Unterschätzte Gefahr durch unvollständige Überwachung

Das ECDC betont, dass die tatsächlichen Fallzahlen vermutlich deutlich höher liegen. Systematische nationale Surveillance-Systeme fehlen in vielen Ländern, und die gemeldeten Daten beruhen häufig auf freiwilligen Einsendungen von Isolaten an Referenzlabore.

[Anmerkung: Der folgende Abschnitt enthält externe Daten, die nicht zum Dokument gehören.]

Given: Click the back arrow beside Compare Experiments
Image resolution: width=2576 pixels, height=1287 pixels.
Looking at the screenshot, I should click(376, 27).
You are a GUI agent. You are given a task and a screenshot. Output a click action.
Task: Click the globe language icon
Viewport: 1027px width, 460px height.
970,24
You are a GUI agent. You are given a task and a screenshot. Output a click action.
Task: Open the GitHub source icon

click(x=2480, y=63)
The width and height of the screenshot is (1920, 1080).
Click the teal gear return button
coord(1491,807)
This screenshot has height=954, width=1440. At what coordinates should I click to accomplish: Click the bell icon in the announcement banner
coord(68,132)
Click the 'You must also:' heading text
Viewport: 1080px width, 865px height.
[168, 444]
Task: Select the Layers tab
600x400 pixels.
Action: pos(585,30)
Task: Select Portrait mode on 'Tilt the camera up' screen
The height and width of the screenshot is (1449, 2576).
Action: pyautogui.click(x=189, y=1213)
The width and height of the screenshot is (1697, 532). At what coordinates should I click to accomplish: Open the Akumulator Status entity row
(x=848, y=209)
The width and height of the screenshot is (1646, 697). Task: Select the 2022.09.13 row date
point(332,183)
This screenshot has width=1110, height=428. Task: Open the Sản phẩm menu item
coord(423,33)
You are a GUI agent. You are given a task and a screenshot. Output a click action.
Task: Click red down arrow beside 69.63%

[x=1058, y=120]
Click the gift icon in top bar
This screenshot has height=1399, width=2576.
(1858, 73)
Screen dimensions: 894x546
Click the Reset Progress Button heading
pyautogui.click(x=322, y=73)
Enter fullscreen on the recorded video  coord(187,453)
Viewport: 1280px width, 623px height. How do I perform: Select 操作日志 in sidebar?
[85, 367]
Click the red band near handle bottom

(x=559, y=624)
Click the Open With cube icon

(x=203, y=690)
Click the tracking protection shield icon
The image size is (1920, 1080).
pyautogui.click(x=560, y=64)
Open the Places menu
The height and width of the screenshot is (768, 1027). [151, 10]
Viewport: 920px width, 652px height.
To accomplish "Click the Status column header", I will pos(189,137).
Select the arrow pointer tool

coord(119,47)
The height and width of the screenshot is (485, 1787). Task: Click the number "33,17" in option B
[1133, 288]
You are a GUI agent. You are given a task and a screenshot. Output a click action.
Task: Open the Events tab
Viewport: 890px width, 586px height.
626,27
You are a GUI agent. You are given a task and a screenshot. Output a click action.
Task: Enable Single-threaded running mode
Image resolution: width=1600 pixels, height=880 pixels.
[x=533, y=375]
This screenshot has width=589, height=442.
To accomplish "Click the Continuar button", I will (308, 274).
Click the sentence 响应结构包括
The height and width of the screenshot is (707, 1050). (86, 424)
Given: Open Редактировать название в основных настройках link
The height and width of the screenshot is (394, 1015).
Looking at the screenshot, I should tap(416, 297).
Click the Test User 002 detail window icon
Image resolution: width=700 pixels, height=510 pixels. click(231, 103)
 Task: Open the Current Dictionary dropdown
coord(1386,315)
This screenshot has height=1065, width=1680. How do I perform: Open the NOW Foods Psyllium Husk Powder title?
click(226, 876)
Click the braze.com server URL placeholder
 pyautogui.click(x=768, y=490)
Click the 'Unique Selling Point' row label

So könnten zahlreiche Fälle unentdeckt bleiben – ein Problem, das die Einschätzung der realen Bedrohung erschwert.

Forderung nach mehr Wachsamkeit und Prävention

Besonders kritisch sieht die Behörde die Lücken bei der Prävention und Kontrolle von Krankenhausinfektionen.

Zwar verfügen die meisten europäischen Länder über Referenzlabore, doch nur 17 von 36 Ländern haben ein nationales Überwachungssystem eingerichtet, und lediglich 15 haben verbindliche Leitlinien zur Infektionskontrolle bei C. auris.

Das ECDC fordert deshalb verstärkte Anstrengungen zur Früherkennung, zur Implementierung strenger Hygienemaßnahmen sowie zur länderübergreifenden Zusammenarbeit, um die weitere Ausbreitung einzudämmen oder zumindest zu verlangsamen.

Quelle

European Centre for Disease Prevention and Control (ECDC): Survey on the epidemiological situation, laboratory capacity and preparedness for Candidozyma (Candida) auris, 2024. Surveillance and monitoring. 11. September 2025. DOI: 10.2900/2025052.